Probably the most famous Blue Zone in the world, Okinawans blend healthy diets with strong, lifelong social circles called moais to live comfortably for decades longer than the rest of the world. Specifically, Okinawa is home to the highest life expectancy for women.
Located on a large peninsula south of Nicaragua with dozens of beaches and surf spots within driving distance, this Central American Blue Zone is as great to live in as it is to visit. Costa Rica offers exceptional healthcare to citizens, but those in the village of Nicoya double down by eating whole-food, unprocessed diets consisting of yams, beans, rice, papaya, squash, and corn.
Situated between Greece and Turkey in the Aegean Sea, Ikaria is a small island that’s been settled for at least 10,000 years now. Features of life in Ikaria, beyond the obviously gorgeous views at every turn, include red wine (in moderation), clean air, frequent walking, and an unprocessed diet.
Unlike the rest of the Blue Zones, the newest addition to Buettner’s collection is a massive city. Singapore, the city-state island off the southern tip of Malaysia, prioritizes public transportation, pedestrianism, healthcare, and fresh food through heavy subsidization. The key difference between Singapore and the other Blue Zones is an important one: it was designed for long, healthy living—it wasn’t born that way out of centuries (or millenia) of cultural norms.

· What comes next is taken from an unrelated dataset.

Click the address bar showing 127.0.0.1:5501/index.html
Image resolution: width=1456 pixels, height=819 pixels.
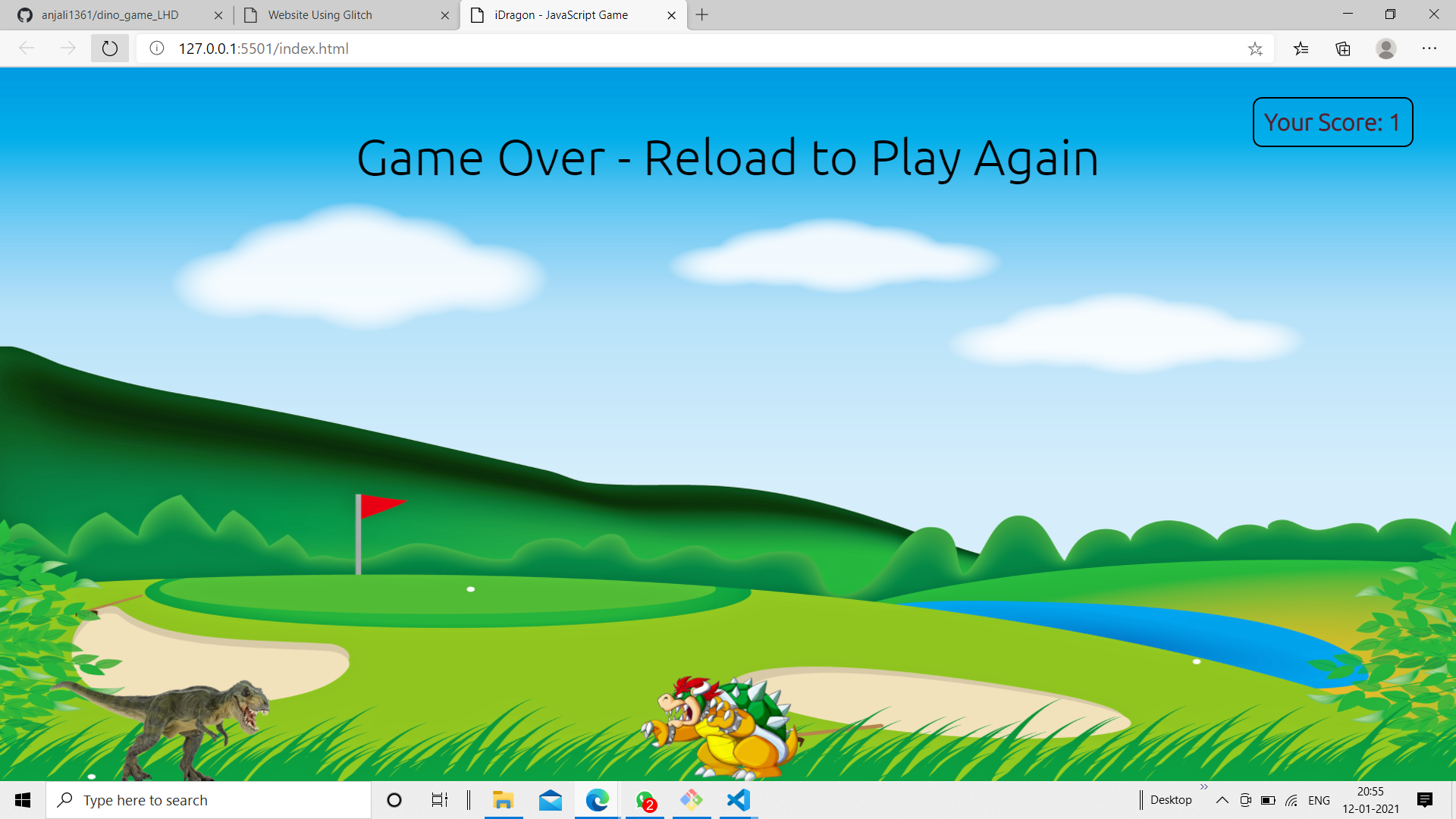(x=607, y=49)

Sardinia was the first officially identified Blue Zones region. Like other Blue Zones, the “secret” is largely obvious—Sardinians’ diets are garden fresh vegetables, nutritious beans, fruits, and whole-grain bread; plus, they still hunt and fish their own game and seafood as needed. Unlike other Blue Zones, though, due to geographic and cultural isolation, many Sardinians also carry a specific and rare genetic quirk called the M26 marker, which is linked to longevity.
An hour drive east of Downtown Los Angeles, the one and only American Blue Zone is a small neighborhood on the south side of San Bernardino, California. This Blue Zone is a micro-community of Seventh-day Adventists who, unlike most other Blue Zones, totally abstain from alcohol, smoking, and eating meat.
“Live to 100: Secrets of the Blue Zones” is available for streaming now on Netflix.